Hay como un gusto perverso en contrastar esa estructura precisa, funcional, con unos cortes alevosamente arbitrarios, transiciones secas que interrumpen una acción en pleno desarrollo y nos tiran de sopetón en otra, con la misma impaciencia económica con que los profesores detienen la audición de un candidato cuando sienten que ya tienen los elementos para evaluarlo. Muchas veces esas interrupciones son aún más impactantes porque mutilan en seco alguna bella ejecución musical, contrastando la sonoridad llena de un quinteto de Brahms con la textura sonora más caótica y vacía del vestuario luego del concierto, o un solo de violín de Bach con los ruidos de cubiertos en una comida. A veces esa interrupción es más significativa porque involucra algún tipo de frotación, que podemos asociar con el arco y la cuerda del instrumento, pero ahora despojada de su musicalidad: la madera lijada por el luthier, el cierre del estuche, los patines sobre el hielo en el partido de hockey.
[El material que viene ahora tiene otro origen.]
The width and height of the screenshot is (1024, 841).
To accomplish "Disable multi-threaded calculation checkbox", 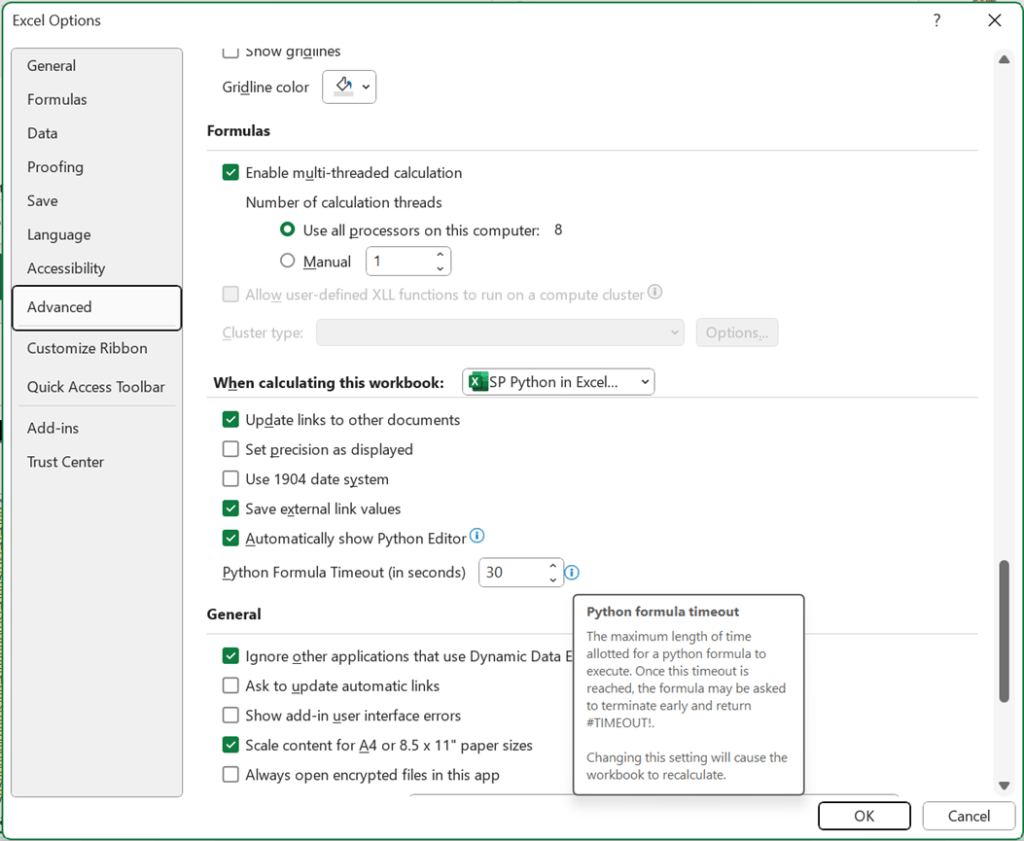I will pos(231,173).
La historia no llega a tener un centro que se pueda definir sin simplificarla brutalmente. Es un retrato psicológico de la protagonista, y uno particularmente penetrante. Obsérvese, por ejemplo, cómo ella reprocha la severidad y la exigencia casi crueles que su padre aplica al nieto (hijo de ella), pero que luego ella reproduce, en un frustrante remolino entre la herencia y la conciencia crítica. En ese sentido, aun las escenas que no aportan especialmente al desarrollo de la historia contribuyen al retrato, al mismo tiempo que van sumando para un momento de crisis.
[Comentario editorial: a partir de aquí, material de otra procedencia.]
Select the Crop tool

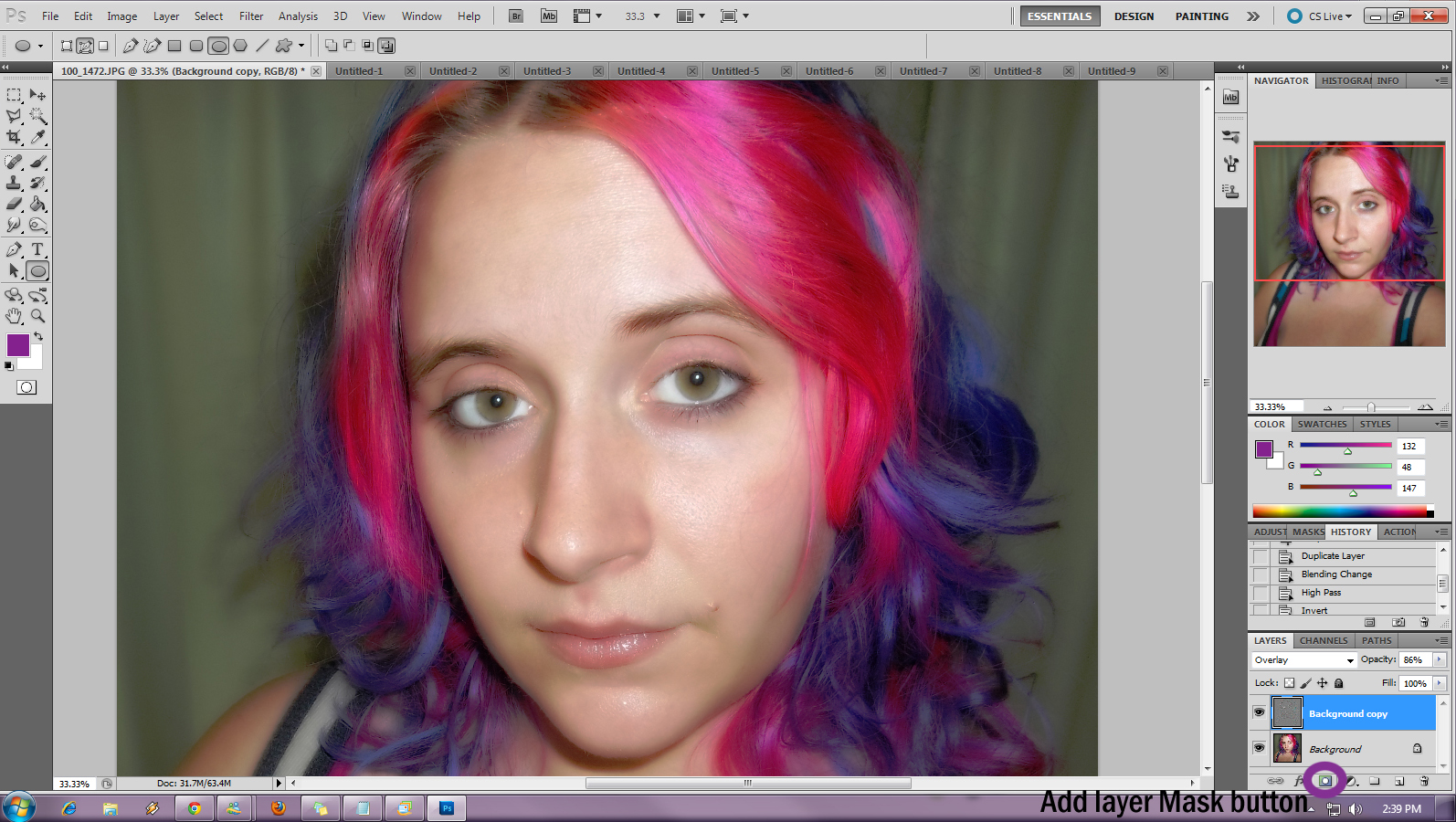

Es tremendo, porque Anna parece disponer de todo para hacer todo bien, pero termina con la sensación de que está haciendo todo mal y su mundo empieza a derrumbarse por las grandes consecuencias de factores minúsculos. El final es inesperadamente duro, y también un poco ambiguo: ¿hasta qué punto ella vio lo que pasó en la escalera, y qué puede hacer un ser humano con algo así? ¿Qué se puede inferir de la situación en la que termina la película? Lo lamento pero tengo que mantener la vaguedad para no estropear la sorpresa.

La audición (Das Vorspiel). Dirigida por Ina Weisse. Con Nina Hoss, Simon Abkarian, Ilja Monti. Alemania / Francia, 2019. Cinemateca.